The FDA recently announced a new pathway to FDA approval for breakthrough medical devices. Here’s a short description of it from Med Page Today:
The FDA has announced a new initiative to speed “pioneering” medical devices to the market, and its first test will be a novel upper-extremity prosthetic that is controlled by the brain.
The initiative, dubbed the Innovation Pathway, is designed to encourage cutting-edge technologies among medical device manufacturers, according to a press release sent Tuesday morning from the FDA’s Center for Devices and Radiological Health (CDRH).
Of course, this announcement came on the heals of the announcement about 501k fast track approval from the FDA. Here’s some info on that:
Tuesday’s announcement comes as the agency reviews another fast-track approval process, the 510(k) procedure, which was set up to streamline the process of clearing low- to moderate-risk medical devices and in vitro diagnostics for marketing.
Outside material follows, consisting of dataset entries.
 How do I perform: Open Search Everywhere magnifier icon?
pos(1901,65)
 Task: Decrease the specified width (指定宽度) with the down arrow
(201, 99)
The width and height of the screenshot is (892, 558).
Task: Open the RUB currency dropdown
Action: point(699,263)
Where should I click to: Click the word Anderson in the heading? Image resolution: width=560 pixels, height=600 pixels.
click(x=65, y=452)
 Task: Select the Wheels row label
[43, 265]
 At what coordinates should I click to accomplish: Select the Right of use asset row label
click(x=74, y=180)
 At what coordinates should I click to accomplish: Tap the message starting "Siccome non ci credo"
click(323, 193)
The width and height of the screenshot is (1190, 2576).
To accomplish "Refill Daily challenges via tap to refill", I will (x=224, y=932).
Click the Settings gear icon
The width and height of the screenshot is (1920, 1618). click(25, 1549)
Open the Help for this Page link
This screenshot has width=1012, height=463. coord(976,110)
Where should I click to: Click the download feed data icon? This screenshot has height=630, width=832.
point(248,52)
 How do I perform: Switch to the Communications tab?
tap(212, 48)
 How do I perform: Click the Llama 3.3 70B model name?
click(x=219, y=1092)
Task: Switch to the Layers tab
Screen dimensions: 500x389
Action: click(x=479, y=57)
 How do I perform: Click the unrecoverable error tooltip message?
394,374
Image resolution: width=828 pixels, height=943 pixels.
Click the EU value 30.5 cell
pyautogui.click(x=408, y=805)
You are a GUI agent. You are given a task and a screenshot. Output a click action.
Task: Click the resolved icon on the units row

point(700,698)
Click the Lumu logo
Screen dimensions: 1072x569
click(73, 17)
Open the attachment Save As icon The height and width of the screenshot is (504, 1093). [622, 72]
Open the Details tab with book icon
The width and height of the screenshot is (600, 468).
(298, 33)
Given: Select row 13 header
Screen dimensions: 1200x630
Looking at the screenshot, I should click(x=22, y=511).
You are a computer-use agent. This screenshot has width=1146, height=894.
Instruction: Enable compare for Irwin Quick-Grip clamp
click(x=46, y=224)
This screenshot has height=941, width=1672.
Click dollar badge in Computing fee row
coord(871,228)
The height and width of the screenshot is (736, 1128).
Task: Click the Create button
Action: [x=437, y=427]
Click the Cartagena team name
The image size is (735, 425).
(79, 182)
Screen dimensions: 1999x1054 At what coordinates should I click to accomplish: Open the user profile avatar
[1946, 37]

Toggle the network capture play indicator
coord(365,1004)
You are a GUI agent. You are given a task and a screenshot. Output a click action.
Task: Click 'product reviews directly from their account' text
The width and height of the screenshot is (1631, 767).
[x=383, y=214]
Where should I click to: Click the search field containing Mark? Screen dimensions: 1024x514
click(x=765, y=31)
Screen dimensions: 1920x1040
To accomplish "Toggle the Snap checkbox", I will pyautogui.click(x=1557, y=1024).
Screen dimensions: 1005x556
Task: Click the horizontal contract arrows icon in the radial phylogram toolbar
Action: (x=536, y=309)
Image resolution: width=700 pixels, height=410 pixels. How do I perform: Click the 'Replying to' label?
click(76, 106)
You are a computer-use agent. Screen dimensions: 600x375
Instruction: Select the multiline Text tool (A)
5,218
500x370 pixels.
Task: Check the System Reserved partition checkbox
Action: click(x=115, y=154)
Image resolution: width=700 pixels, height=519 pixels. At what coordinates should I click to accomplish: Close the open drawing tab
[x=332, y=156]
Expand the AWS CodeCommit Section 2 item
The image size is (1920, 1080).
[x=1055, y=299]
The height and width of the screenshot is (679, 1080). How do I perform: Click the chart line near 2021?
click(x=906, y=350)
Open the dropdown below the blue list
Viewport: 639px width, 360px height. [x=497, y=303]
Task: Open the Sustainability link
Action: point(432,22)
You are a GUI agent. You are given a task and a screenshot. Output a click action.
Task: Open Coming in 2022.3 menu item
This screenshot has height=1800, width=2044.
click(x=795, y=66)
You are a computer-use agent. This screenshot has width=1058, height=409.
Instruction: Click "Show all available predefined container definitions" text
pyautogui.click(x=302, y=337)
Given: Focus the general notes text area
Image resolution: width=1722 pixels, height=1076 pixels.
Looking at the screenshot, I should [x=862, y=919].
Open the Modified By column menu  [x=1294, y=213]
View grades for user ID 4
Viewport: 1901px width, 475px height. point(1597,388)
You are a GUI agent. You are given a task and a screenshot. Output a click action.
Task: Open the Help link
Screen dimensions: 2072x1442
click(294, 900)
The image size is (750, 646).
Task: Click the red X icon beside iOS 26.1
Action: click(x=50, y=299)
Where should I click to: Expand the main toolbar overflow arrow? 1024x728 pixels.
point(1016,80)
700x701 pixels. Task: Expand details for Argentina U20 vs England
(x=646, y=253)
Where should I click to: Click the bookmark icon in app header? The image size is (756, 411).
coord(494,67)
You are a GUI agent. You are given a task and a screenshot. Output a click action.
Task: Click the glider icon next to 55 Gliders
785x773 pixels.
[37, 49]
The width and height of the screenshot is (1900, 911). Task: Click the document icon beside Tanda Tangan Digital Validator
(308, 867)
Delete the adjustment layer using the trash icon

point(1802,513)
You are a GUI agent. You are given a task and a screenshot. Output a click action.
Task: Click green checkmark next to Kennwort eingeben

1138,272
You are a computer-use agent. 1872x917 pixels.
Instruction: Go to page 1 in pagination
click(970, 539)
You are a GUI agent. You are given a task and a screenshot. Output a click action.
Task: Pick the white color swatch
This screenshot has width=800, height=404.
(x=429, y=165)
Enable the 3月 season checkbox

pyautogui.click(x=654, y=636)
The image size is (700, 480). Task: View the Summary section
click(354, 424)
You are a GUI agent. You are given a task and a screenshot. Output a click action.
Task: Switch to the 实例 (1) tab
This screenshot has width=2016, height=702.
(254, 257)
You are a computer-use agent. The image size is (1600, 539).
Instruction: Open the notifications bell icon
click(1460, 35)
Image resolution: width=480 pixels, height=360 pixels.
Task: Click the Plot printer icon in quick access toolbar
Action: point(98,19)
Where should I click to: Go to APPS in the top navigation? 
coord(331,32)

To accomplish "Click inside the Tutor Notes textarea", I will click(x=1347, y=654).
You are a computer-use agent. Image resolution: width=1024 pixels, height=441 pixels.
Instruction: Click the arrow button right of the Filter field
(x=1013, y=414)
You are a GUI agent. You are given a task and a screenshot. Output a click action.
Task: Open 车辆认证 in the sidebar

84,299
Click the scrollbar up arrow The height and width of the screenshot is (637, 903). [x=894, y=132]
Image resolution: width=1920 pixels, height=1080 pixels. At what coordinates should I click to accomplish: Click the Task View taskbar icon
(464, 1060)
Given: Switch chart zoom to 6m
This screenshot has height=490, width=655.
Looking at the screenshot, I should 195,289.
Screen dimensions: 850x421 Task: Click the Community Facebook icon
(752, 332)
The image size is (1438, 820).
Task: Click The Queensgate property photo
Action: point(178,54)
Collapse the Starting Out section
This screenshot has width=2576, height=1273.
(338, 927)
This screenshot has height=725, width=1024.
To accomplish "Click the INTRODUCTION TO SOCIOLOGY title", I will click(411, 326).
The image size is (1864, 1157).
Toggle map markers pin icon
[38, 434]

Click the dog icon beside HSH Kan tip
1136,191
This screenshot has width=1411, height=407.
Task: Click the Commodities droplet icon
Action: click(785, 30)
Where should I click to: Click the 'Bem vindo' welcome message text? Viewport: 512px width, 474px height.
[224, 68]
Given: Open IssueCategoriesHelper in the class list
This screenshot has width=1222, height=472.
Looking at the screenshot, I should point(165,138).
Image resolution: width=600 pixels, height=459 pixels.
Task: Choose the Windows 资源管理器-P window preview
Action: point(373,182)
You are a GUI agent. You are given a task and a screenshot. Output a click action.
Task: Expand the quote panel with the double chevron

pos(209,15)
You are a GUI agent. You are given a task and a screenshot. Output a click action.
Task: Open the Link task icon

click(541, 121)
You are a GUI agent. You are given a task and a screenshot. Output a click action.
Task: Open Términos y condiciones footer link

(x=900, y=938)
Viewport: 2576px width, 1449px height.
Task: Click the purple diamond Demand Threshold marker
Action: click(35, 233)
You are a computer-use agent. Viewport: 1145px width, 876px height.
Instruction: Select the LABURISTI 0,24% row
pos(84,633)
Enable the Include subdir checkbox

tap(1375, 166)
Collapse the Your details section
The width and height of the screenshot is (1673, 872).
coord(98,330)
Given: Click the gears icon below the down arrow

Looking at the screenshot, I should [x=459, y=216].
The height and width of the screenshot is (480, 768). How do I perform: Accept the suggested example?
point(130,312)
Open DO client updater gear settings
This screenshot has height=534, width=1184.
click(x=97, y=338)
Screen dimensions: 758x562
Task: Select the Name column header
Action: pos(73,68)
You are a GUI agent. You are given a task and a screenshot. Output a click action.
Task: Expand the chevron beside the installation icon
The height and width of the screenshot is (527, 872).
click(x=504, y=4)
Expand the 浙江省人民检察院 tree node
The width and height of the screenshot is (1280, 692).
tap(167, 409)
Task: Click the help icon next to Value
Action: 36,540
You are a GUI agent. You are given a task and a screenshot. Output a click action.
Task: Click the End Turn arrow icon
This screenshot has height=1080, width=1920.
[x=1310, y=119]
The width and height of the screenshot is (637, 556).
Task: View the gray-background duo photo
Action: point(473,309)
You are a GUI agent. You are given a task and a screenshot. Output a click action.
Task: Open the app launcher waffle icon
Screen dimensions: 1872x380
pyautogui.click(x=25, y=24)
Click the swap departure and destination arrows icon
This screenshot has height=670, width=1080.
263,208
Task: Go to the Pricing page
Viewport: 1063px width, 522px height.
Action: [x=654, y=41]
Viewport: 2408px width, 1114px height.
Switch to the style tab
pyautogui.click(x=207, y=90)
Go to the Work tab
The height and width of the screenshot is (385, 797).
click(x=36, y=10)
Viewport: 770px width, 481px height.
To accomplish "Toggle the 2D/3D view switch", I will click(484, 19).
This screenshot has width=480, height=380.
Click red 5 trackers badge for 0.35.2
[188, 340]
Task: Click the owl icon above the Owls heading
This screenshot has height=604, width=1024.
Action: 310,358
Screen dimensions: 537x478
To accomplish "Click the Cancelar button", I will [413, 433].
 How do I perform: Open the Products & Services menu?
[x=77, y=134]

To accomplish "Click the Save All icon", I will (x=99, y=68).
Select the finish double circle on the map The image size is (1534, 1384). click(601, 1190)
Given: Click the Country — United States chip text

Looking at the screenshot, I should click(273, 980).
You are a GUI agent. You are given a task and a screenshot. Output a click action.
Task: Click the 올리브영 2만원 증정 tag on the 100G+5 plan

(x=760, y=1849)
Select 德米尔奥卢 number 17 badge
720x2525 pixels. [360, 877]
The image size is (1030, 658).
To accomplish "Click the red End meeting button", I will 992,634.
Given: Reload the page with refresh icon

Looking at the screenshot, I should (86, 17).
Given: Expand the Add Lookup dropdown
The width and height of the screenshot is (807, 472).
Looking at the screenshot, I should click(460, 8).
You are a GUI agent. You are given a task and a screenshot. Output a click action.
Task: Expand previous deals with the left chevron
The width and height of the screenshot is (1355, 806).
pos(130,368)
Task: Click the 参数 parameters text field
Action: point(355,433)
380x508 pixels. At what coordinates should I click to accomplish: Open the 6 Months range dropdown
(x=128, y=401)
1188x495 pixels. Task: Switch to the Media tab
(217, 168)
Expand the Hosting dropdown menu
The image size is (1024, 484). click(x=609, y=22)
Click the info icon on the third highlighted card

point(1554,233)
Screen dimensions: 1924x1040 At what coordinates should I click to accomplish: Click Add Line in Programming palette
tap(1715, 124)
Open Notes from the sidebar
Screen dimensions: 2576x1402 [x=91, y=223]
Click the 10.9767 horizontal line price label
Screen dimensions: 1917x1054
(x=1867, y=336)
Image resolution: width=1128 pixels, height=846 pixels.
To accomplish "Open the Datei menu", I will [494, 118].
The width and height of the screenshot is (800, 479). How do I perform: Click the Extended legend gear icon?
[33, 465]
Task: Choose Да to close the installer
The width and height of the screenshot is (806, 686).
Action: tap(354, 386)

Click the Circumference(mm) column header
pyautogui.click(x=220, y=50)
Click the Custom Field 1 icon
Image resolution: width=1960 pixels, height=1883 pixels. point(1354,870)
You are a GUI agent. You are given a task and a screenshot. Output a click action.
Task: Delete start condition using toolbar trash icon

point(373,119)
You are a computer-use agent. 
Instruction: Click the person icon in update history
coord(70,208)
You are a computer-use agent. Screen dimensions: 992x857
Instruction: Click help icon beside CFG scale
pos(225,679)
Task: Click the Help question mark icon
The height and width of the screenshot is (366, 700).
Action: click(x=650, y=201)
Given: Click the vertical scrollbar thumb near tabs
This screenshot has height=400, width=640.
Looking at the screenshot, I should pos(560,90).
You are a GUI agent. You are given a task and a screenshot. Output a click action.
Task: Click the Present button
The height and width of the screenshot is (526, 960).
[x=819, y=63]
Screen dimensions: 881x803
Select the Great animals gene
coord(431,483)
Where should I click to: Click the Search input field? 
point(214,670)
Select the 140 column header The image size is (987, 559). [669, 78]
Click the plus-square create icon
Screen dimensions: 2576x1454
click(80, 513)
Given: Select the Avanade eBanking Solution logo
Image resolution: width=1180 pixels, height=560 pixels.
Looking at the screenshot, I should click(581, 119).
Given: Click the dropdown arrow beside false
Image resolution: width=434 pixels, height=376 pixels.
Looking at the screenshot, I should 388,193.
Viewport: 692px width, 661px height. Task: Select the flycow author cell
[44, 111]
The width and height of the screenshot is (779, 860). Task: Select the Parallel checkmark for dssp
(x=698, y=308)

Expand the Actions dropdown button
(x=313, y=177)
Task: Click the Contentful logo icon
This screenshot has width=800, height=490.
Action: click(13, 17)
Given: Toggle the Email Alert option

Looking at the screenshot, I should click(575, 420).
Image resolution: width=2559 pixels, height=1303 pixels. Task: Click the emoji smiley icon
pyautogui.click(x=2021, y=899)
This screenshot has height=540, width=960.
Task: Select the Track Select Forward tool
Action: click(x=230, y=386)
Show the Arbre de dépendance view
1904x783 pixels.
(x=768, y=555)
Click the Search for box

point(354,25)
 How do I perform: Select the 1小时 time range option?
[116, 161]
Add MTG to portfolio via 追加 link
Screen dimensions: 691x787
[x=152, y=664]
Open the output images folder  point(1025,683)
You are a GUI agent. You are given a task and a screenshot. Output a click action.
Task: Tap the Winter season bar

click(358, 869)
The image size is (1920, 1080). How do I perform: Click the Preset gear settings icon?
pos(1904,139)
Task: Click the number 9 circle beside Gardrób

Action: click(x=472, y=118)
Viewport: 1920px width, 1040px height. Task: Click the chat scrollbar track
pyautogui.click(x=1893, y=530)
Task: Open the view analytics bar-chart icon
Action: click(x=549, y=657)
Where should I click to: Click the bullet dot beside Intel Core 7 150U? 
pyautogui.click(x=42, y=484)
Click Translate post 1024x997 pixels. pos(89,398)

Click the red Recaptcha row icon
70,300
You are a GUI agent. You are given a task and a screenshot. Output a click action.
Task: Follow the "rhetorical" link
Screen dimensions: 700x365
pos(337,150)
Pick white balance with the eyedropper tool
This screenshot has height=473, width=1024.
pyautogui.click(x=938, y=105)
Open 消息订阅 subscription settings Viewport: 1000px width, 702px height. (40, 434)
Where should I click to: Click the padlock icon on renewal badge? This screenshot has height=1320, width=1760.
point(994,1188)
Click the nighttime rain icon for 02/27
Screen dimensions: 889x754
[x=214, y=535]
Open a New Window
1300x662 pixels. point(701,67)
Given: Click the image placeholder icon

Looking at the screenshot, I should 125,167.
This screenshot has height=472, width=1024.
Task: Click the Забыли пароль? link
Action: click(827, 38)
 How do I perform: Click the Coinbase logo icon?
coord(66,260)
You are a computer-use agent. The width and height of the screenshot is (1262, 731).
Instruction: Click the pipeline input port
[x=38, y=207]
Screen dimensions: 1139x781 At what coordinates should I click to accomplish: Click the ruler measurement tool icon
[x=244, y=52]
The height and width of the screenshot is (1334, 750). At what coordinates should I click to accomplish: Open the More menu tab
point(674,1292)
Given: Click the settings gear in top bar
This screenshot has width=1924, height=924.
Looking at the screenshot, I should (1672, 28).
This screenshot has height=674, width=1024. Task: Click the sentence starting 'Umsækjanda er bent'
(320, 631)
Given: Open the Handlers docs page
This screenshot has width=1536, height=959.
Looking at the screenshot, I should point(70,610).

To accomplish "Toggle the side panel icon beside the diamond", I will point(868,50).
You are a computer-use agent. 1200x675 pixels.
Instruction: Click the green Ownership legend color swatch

Instead of requiring full clinical safety and efficacy data, as is the case for high-risk devices and all drugs, companies can seek faster FDA clearance by documenting that a product is similar to an existing approved device and poses no new safety concerns.
The 510(k) process has come under fire both from industry and from consumer advocates, many healthcare professionals, and some politicians, though on different grounds. Industry has complained that the process is administered inconsistently and with vague standards, such that manufacturers do not know what is likely to be required for a new product.
But well-publicized safety problems associated with some products approved under the 510(k) scheme have prompted criticism that the agency is too cozy with industry and fails to demand adequate clinical data.
The FDA is currently reevaluating the 510(k) process.
While in theory I like that the FDA is keeping an eye out for possible issues with medical devices. I think it’s pretty crazy to think that the FDA might start regulating things like smart phones. I’ve even heard some people say that they could start regulating EMR software. I have a feeling there’s a lot better things the FDA could do with their time than regulating a medical app on my smart phone.